Metodología

Diosa en guía

Cómo acompaño a cada mujer a través de un mes de sesiones. No es un protocolo — es una forma de estar.

Mi acompañamiento parte de una verdad simple: cada mujer sabe mucho más de sí misma de lo que imagina. Mi trabajo es ofrecer guía, claridad y un espacio seguro donde pueda escucharse con más profundidad, quizás por primera vez sin juicio.

El formulario de intake me permite conocer su mapa emocional antes de encontrarnos. Desde ahí, la sesión fluye a partir de sus necesidades. La estructura existe para sostener el proceso, no para encasillarla a ella. Es decir, no busco encajarla en moldes, etiquetas o interpretaciones rígidas sobre quién “debería” ser o cómo “debería” sanar. Cada proceso tiene su propia forma, su propio ritmo y su propia voz.

Los 4 pilares del acompañamiento

01

Presencia antes que técnica

Lo primero que le ofrezco a la cliente es que alguien esté ahí de verdad. Sin agenda, sin prisa. La conexión genuina es el primer acto terapéutico.

02

Escucha activa y sin juicio

No interrumpo para resolver. Escucho para entender. Las preguntas que hago abren, no dirigen. Ella llega a sus propias conclusiones.

03

Nombrar lo que ella no puede

A veces el mayor regalo es ponerle palabras a algo que la cliente carga sin nombre. Cuando algo se nombra, deja de tener tanto poder.

04

Claridad hacia la acción

Cada sesión termina con algo concreto — una pregunta para llevar, una decisión pequeña, una tarea. No para presionar, sino para que el proceso continúe entre sesiones.

El arco mensual de 4 sesiones

1

Abrir — El primer encuentro

¿Cómo llegás hoy? ¿Qué está pesando más? Esta sesión busca que ella sienta que fue escuchada de verdad por primera vez.

2

Explorar — Ir más adentro

¿Qué hay detrás de lo que contó? ¿Qué patrón aparece? ¿Dónde está la herida real? Profundizamos en la raíz.

3

Integrar — Lo que se mueve

Acompaño lo que emerge. Si algo cambió o dolió, vamos ahí. Ayudo a integrar los insights de las sesiones anteriores.

4

Sembrar — El cierre

No es un final, es una pausa consciente. ¿Qué se lleva? ¿Qué quiere seguir trabajando? Honramos el proceso.
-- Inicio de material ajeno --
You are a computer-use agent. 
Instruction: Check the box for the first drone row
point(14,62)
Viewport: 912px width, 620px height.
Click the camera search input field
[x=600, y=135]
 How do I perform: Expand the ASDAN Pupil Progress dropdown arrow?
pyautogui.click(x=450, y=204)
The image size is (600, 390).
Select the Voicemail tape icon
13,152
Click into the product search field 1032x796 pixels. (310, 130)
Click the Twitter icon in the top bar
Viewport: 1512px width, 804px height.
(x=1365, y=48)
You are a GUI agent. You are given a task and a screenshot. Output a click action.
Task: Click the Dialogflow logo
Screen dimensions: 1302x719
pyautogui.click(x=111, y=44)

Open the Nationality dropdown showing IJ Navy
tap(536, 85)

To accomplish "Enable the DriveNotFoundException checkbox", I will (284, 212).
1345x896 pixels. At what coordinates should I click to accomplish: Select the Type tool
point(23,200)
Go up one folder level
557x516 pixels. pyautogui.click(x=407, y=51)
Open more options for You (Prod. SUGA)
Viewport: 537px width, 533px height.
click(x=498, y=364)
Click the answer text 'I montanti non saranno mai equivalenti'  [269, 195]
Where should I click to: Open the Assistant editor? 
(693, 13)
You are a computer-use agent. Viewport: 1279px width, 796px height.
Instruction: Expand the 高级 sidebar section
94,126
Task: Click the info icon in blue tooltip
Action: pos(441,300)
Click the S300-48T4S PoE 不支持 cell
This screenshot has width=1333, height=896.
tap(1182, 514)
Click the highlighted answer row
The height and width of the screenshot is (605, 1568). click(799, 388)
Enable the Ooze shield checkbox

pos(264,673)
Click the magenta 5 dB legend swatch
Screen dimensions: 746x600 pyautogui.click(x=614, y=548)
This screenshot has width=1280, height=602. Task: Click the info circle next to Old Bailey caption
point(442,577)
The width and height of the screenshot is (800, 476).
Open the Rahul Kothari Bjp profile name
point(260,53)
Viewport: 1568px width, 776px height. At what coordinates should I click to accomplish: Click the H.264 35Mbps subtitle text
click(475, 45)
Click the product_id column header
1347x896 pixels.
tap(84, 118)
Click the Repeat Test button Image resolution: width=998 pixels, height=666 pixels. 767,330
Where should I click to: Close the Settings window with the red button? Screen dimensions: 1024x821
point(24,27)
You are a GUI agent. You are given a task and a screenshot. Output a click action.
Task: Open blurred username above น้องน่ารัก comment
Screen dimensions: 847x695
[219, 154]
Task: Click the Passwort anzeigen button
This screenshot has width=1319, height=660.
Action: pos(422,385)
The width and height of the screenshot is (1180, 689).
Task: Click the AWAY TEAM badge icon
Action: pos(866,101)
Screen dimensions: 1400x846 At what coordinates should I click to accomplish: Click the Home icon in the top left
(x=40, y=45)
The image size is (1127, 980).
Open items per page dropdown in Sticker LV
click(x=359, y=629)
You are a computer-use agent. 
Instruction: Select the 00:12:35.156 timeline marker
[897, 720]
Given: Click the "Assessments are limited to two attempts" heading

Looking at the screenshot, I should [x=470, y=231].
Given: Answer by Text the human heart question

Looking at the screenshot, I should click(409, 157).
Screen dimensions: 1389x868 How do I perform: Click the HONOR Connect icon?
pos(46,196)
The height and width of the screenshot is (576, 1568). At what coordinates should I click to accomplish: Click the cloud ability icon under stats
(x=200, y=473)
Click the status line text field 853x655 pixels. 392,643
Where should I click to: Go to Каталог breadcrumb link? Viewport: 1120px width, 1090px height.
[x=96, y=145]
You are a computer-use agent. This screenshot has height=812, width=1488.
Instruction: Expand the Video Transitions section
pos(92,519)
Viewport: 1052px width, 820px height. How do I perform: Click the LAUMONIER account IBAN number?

Dentro de cada sesión (45 min)

5'

Aterrizaje

Una pregunta simple para llegar al presente. Este momento crea el contenedor.

30'

El corazón de la sesión

Escucha, exploración y presencia. Fluyo con lo que ella trae.

10'

Claridad y cierre

¿Qué te llevás de hoy? Que salga con algo concreto entre las manos.

Herramientas que uso para acompañar

Formulario intake

Cuestionario inicial que me permite comprender tu momento emocional antes de la sesión, para acompañarte de forma más precisa desde el inicio.

Presencia constante

Un espacio de acompañamiento entre sesiones donde no estás sola con lo que estás viviendo, y puedes sostener el proceso con mayor continuidad.

Tareas y ejercicios entre sesiones

Prácticas simples y conscientes que te ayudan a integrar lo trabajado y observarte en tu día a día.

Recursos personalizados

Material creado específicamente para ti según tu proceso: pueden ser guías escritas, imágenes, ejercicios, tests interactivos u otros formatos que apoyen tu autoconocimiento.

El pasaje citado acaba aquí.